*Problem details*. Carry on the movie review blog below from its last sentence, extending the post on Young Sherlock Holmes.

=== Extract to read ===

Of course, there's some great exotic locations, sets, and battle scenes, including elephants. Maybe if he'd stuck to that, this would have sold better. 

Monday, June 29, 2020

Zombies on Tap

We saw Zombieland: Double Tap (2019) because the first one wasn't bad, and Netflix was willing to send it to us.

When we left our intrepid crew, they had settled down to live in the White House. Jesse Eisenberg and Emma Stone have become a real couple, and Woody Harrelson is acting like a father to Abigail Breslin, who is growing up. But Breslin wants to meet guys her own age, and Stone isn't ready to commit to Eisenberg. So they take off, and of course, the boys follow.

They first pop into the local mall, where they meet ditsy survivor Zoe Deutch. She has been hiding in the freezer of a fro-yo shop, which is good because she is doesn't seem like she could survive on her own. She immediately wants to do Eisenberg, because, you know, last man on Earth, except Harrelson, the old guy. So she is coming along. Unless she turns into a zombie and has to be put down.

Meanwhile, the women meet pacificist manbun Avan Jogla, who Breslin has the hots for. The two of them sneak off to visit Graceland, leaving Stone to go back to the White House to get transport - and meet Deutch. There won't be a big reconciliation yet.

They don't find the youngsters at Graceland, but they do find Rosario Dawson, holed up in an Elvis-themed hotel. Her and Harrelson have a bit of a fling. (If you are keeping score, everyone has now got a chance to have a little fun but Stone. I think the writers are working through something here.)

There is a sort of pointless but fun interlude here where we meet Luke Wilson and Thomas Middleditch, an odd couple just like Eisenberg and Harrelson. So there's that. 

It all ends up at the fortified pacificist hippy commune that manbun has brought Breslin to. Guns are outlawed and there's weed and sex (but no group sex - unless you want to...). But will they be able to withstand the zombie hordes?

I left out the part where the zombies are evolving, smarter and faster. That's mainly because it hardly comes into play, although it's mentioned many times. It's partly because they tried to raise the stakes without actually raising the stakes, and maybe partly because the zombies are just there to die wetly and sometimes remove a character you don't really like - like Deutch. 

But there are plenty of good gags, the characters are engaging enough (except Stone, who's written as a bit more of a bitch than necessary, and Eisenberg who the writers seem to like more than this viewer does). It was at least as fun as the original, partly because of the metatextual references. Like another Eisenberg/Harrelson teamup, Now You See Me, this sequel wasn't exactly necessary, but why not? 

By the way, this came pout 10 years after the original. Boy does time fly.

Thursday, June 25, 2020

Holmes Boys

Young Sherlock Holmes (1985) is an interesting piece of 80's cinema, directed by Barry Levinson and written by Chris Columbus, from Spielberg's Amblin Entertainment. The conceit is simple: What if Holmes and Watson had met in school?

=== Extracted records ===

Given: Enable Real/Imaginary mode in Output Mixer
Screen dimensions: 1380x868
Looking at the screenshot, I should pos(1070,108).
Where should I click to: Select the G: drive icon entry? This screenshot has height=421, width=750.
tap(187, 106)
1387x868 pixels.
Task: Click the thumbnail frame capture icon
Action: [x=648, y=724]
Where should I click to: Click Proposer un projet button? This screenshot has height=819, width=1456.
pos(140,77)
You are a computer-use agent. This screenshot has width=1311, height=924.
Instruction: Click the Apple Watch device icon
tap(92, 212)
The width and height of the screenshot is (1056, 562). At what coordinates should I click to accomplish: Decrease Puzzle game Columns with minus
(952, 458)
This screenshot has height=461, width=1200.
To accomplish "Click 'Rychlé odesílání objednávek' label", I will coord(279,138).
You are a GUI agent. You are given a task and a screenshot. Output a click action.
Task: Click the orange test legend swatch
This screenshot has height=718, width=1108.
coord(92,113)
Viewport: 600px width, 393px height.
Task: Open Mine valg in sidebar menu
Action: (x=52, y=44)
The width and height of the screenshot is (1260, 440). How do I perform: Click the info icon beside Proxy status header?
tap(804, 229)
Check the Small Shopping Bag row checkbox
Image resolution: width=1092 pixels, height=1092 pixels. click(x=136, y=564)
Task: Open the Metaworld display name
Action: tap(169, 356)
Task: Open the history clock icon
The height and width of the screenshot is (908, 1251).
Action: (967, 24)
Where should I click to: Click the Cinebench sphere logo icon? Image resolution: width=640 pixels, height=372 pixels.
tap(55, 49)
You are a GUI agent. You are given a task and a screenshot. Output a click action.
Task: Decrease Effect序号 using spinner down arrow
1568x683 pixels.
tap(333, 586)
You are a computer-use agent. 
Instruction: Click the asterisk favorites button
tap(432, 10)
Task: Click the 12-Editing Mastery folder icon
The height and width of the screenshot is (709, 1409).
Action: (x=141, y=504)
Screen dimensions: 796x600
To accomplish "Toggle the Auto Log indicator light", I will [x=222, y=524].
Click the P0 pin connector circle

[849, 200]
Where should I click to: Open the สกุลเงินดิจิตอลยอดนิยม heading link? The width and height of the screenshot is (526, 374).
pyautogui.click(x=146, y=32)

===

*Written response*.
Watson joins Holmes at the school he is attending in London, with cots next to each other. Holmes is already a known eccentric and solver of mysteries: the school high-class bully challenges him to a game of deduction, which he solves cleverly. The school also features an eccentric old inventor, a professor-emeritus who keeps trying to fly an ornithopter. He has a niece, played by Sophie Ward, who Holmes is sweet on. She is the only actor in this I think we've seen before, in The Hunger

Meanwhile, there as been a rash of deaths around London - apparent suicides. But we know that a mysterious cloaked figure has been shooting them with drug darts, which cause frightening hallucinations. Holmes thinks these are murders and goes to the police. A certain Lestrade, not yet inspector, doesn't believe him - of course.

This is more of an Indiana Jones with Victorian kids than a mystery of deduction. There's even a Temple of Doom - Pyramid actually. In fact, it's all very 80's kids' adventure. It even has the Spielbergian obsession with explaining how every bit of the mythos came to be: We see the origin of the calabash pipe, the Inverness cape, the deerstalker hat, and even a bit of the violin. Not the coke habit, though. 

I found this to be fun, because I like this type of adventure movie. But it certainly isn't a classic - although it does have some nice hallucinations, including an early CGI stained-glass knight come to life. But if you are a true Baker Street Irregular, you might have trouble with the idea of Holmes with a girlfriend, or of Holmes and Watson meeting before Watson goes to Afghanistan. They actually included disclaimers before and after the film asking forgiveness for this departure from canon.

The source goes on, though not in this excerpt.